**Your instructions**
Give back all of the data exactly. Leave nothing out.

(Saved entries)

+ + +

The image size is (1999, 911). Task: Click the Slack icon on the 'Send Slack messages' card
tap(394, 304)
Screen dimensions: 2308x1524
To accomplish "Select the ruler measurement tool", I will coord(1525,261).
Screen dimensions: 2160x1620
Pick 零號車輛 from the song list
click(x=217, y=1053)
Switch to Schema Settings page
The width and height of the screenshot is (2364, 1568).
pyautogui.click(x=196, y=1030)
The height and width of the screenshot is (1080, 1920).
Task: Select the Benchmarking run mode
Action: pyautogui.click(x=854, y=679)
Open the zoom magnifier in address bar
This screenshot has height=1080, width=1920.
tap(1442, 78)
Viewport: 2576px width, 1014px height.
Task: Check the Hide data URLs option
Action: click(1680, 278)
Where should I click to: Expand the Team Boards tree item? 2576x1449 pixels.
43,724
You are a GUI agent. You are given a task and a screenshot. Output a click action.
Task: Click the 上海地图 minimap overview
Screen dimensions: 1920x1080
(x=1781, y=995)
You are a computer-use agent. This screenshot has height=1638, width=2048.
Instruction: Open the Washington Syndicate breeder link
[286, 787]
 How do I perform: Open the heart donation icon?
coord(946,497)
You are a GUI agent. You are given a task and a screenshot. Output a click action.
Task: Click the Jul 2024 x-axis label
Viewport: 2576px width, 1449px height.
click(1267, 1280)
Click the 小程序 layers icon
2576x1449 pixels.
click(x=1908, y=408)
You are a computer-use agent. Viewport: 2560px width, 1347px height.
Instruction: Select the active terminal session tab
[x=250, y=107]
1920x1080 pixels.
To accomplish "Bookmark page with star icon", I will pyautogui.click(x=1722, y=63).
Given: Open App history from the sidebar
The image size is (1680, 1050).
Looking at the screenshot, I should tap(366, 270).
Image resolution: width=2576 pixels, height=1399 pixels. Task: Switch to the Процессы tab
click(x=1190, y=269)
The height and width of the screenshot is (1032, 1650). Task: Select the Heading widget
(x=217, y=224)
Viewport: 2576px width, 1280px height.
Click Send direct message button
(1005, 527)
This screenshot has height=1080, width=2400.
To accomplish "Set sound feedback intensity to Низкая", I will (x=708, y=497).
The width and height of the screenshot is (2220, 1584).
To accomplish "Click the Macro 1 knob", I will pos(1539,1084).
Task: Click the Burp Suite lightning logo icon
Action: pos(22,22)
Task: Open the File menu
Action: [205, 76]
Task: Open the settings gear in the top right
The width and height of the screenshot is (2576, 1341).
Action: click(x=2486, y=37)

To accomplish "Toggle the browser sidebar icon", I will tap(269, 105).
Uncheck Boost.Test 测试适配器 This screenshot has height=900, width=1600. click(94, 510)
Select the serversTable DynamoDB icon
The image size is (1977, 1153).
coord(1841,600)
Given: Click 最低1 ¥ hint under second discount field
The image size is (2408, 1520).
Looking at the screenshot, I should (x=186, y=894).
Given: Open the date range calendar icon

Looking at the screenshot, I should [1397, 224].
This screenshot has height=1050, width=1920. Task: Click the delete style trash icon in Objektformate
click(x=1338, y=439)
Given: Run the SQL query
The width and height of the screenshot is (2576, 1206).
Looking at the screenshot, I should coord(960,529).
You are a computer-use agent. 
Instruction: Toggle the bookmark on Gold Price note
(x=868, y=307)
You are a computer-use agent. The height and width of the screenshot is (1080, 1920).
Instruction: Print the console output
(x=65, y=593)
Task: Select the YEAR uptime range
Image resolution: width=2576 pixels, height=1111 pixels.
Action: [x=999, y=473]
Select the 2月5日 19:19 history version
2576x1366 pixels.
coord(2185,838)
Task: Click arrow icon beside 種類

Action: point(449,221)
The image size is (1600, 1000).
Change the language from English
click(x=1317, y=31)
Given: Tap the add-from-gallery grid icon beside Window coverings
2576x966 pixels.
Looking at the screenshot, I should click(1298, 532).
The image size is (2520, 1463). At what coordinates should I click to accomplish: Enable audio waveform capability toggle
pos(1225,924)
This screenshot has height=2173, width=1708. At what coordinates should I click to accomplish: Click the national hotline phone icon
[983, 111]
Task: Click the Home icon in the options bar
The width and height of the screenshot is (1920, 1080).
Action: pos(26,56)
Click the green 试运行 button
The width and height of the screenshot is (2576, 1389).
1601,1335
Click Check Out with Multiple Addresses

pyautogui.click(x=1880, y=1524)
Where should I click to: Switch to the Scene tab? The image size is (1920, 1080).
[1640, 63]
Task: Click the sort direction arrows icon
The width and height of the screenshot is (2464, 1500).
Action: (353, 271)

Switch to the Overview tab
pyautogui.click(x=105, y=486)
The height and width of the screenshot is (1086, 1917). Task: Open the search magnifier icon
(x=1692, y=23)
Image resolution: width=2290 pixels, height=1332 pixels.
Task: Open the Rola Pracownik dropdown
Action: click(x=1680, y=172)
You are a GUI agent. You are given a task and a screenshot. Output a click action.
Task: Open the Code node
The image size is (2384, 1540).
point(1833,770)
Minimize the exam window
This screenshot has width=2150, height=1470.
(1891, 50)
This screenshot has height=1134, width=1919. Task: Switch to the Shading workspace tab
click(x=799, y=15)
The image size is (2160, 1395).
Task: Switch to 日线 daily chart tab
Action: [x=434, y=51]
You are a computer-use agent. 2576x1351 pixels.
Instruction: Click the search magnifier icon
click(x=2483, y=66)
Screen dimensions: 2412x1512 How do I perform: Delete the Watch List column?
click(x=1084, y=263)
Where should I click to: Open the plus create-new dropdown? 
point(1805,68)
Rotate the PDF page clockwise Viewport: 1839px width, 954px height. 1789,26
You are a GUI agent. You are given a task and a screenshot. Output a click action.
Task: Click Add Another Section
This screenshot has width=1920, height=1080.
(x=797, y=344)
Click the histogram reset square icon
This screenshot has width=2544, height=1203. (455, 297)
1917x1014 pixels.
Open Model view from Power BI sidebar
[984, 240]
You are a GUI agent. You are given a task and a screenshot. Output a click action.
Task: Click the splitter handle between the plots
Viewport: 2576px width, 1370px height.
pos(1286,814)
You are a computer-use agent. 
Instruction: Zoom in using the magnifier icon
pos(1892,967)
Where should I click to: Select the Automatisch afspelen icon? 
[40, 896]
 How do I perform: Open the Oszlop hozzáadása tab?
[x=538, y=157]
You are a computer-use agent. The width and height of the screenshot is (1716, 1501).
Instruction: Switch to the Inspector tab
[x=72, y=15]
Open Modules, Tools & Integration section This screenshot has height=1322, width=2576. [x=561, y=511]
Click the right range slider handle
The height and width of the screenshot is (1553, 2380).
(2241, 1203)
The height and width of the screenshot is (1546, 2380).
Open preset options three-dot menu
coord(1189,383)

+ + +

**Output below**
The image size is (1999, 911). Task: Click the Slack icon on the 'Send Slack messages' card
tap(394, 304)
Screen dimensions: 2308x1524
To accomplish "Select the ruler measurement tool", I will coord(1525,261).
Screen dimensions: 2160x1620
Pick 零號車輛 from the song list
click(x=217, y=1053)
Switch to Schema Settings page
The width and height of the screenshot is (2364, 1568).
pyautogui.click(x=196, y=1030)
The height and width of the screenshot is (1080, 1920).
Task: Select the Benchmarking run mode
Action: pyautogui.click(x=854, y=679)
Open the zoom magnifier in address bar
This screenshot has height=1080, width=1920.
tap(1442, 78)
Viewport: 2576px width, 1014px height.
Task: Check the Hide data URLs option
Action: click(1680, 278)
Where should I click to: Expand the Team Boards tree item? 2576x1449 pixels.
43,724
You are a GUI agent. You are given a task and a screenshot. Output a click action.
Task: Click the 上海地图 minimap overview
Screen dimensions: 1920x1080
(x=1781, y=995)
You are a computer-use agent. This screenshot has height=1638, width=2048.
Instruction: Open the Washington Syndicate breeder link
[286, 787]
 How do I perform: Open the heart donation icon?
coord(946,497)
You are a GUI agent. You are given a task and a screenshot. Output a click action.
Task: Click the Jul 2024 x-axis label
Viewport: 2576px width, 1449px height.
click(1267, 1280)
Click the 小程序 layers icon
2576x1449 pixels.
click(x=1908, y=408)
You are a computer-use agent. Viewport: 2560px width, 1347px height.
Instruction: Select the active terminal session tab
[x=250, y=107]
1920x1080 pixels.
To accomplish "Bookmark page with star icon", I will pyautogui.click(x=1722, y=63).
Given: Open App history from the sidebar
The image size is (1680, 1050).
Looking at the screenshot, I should tap(366, 270).
Image resolution: width=2576 pixels, height=1399 pixels. Task: Switch to the Процессы tab
click(x=1190, y=269)
The height and width of the screenshot is (1032, 1650). Task: Select the Heading widget
(x=217, y=224)
Viewport: 2576px width, 1280px height.
Click Send direct message button
(1005, 527)
This screenshot has height=1080, width=2400.
To accomplish "Set sound feedback intensity to Низкая", I will (x=708, y=497).
The width and height of the screenshot is (2220, 1584).
To accomplish "Click the Macro 1 knob", I will pos(1539,1084).
Task: Click the Burp Suite lightning logo icon
Action: pos(22,22)
Task: Open the File menu
Action: [205, 76]
Task: Open the settings gear in the top right
The width and height of the screenshot is (2576, 1341).
Action: click(x=2486, y=37)

To accomplish "Toggle the browser sidebar icon", I will tap(269, 105).
Uncheck Boost.Test 测试适配器 This screenshot has height=900, width=1600. click(94, 510)
Select the serversTable DynamoDB icon
The image size is (1977, 1153).
coord(1841,600)
Given: Click 最低1 ¥ hint under second discount field
The image size is (2408, 1520).
Looking at the screenshot, I should (x=186, y=894).
Given: Open the date range calendar icon

Looking at the screenshot, I should [1397, 224].
This screenshot has height=1050, width=1920. Task: Click the delete style trash icon in Objektformate
click(x=1338, y=439)
Given: Run the SQL query
The width and height of the screenshot is (2576, 1206).
Looking at the screenshot, I should coord(960,529).
You are a computer-use agent. 
Instruction: Toggle the bookmark on Gold Price note
(x=868, y=307)
You are a computer-use agent. The height and width of the screenshot is (1080, 1920).
Instruction: Print the console output
(x=65, y=593)
Task: Select the YEAR uptime range
Image resolution: width=2576 pixels, height=1111 pixels.
Action: [x=999, y=473]
Select the 2月5日 19:19 history version
2576x1366 pixels.
coord(2185,838)
Task: Click arrow icon beside 種類

Action: point(449,221)
The image size is (1600, 1000).
Change the language from English
click(x=1317, y=31)
Given: Tap the add-from-gallery grid icon beside Window coverings
2576x966 pixels.
Looking at the screenshot, I should click(1298, 532).
The image size is (2520, 1463). At what coordinates should I click to accomplish: Enable audio waveform capability toggle
pos(1225,924)
This screenshot has height=2173, width=1708. At what coordinates should I click to accomplish: Click the national hotline phone icon
[983, 111]
Task: Click the Home icon in the options bar
The width and height of the screenshot is (1920, 1080).
Action: pos(26,56)
Click the green 试运行 button
The width and height of the screenshot is (2576, 1389).
1601,1335
Click Check Out with Multiple Addresses

pyautogui.click(x=1880, y=1524)
Where should I click to: Switch to the Scene tab? The image size is (1920, 1080).
[1640, 63]
Task: Click the sort direction arrows icon
The width and height of the screenshot is (2464, 1500).
Action: (353, 271)

Switch to the Overview tab
pyautogui.click(x=105, y=486)
The height and width of the screenshot is (1086, 1917). Task: Open the search magnifier icon
(x=1692, y=23)
Image resolution: width=2290 pixels, height=1332 pixels.
Task: Open the Rola Pracownik dropdown
Action: click(x=1680, y=172)
You are a GUI agent. You are given a task and a screenshot. Output a click action.
Task: Open the Code node
The image size is (2384, 1540).
point(1833,770)
Minimize the exam window
This screenshot has width=2150, height=1470.
(1891, 50)
This screenshot has height=1134, width=1919. Task: Switch to the Shading workspace tab
click(x=799, y=15)
The image size is (2160, 1395).
Task: Switch to 日线 daily chart tab
Action: [x=434, y=51]
You are a computer-use agent. 2576x1351 pixels.
Instruction: Click the search magnifier icon
click(x=2483, y=66)
Screen dimensions: 2412x1512 How do I perform: Delete the Watch List column?
click(x=1084, y=263)
Where should I click to: Open the plus create-new dropdown? 
point(1805,68)
Rotate the PDF page clockwise Viewport: 1839px width, 954px height. 1789,26
You are a GUI agent. You are given a task and a screenshot. Output a click action.
Task: Click Add Another Section
This screenshot has width=1920, height=1080.
(x=797, y=344)
Click the histogram reset square icon
This screenshot has width=2544, height=1203. (455, 297)
1917x1014 pixels.
Open Model view from Power BI sidebar
[984, 240]
You are a GUI agent. You are given a task and a screenshot. Output a click action.
Task: Click the splitter handle between the plots
Viewport: 2576px width, 1370px height.
pos(1286,814)
You are a computer-use agent. 
Instruction: Zoom in using the magnifier icon
pos(1892,967)
Where should I click to: Select the Automatisch afspelen icon? 
[40, 896]
 How do I perform: Open the Oszlop hozzáadása tab?
[x=538, y=157]
You are a computer-use agent. The width and height of the screenshot is (1716, 1501).
Instruction: Switch to the Inspector tab
[x=72, y=15]
Open Modules, Tools & Integration section This screenshot has height=1322, width=2576. [x=561, y=511]
Click the right range slider handle
The height and width of the screenshot is (1553, 2380).
(2241, 1203)
The height and width of the screenshot is (1546, 2380).
Open preset options three-dot menu
coord(1189,383)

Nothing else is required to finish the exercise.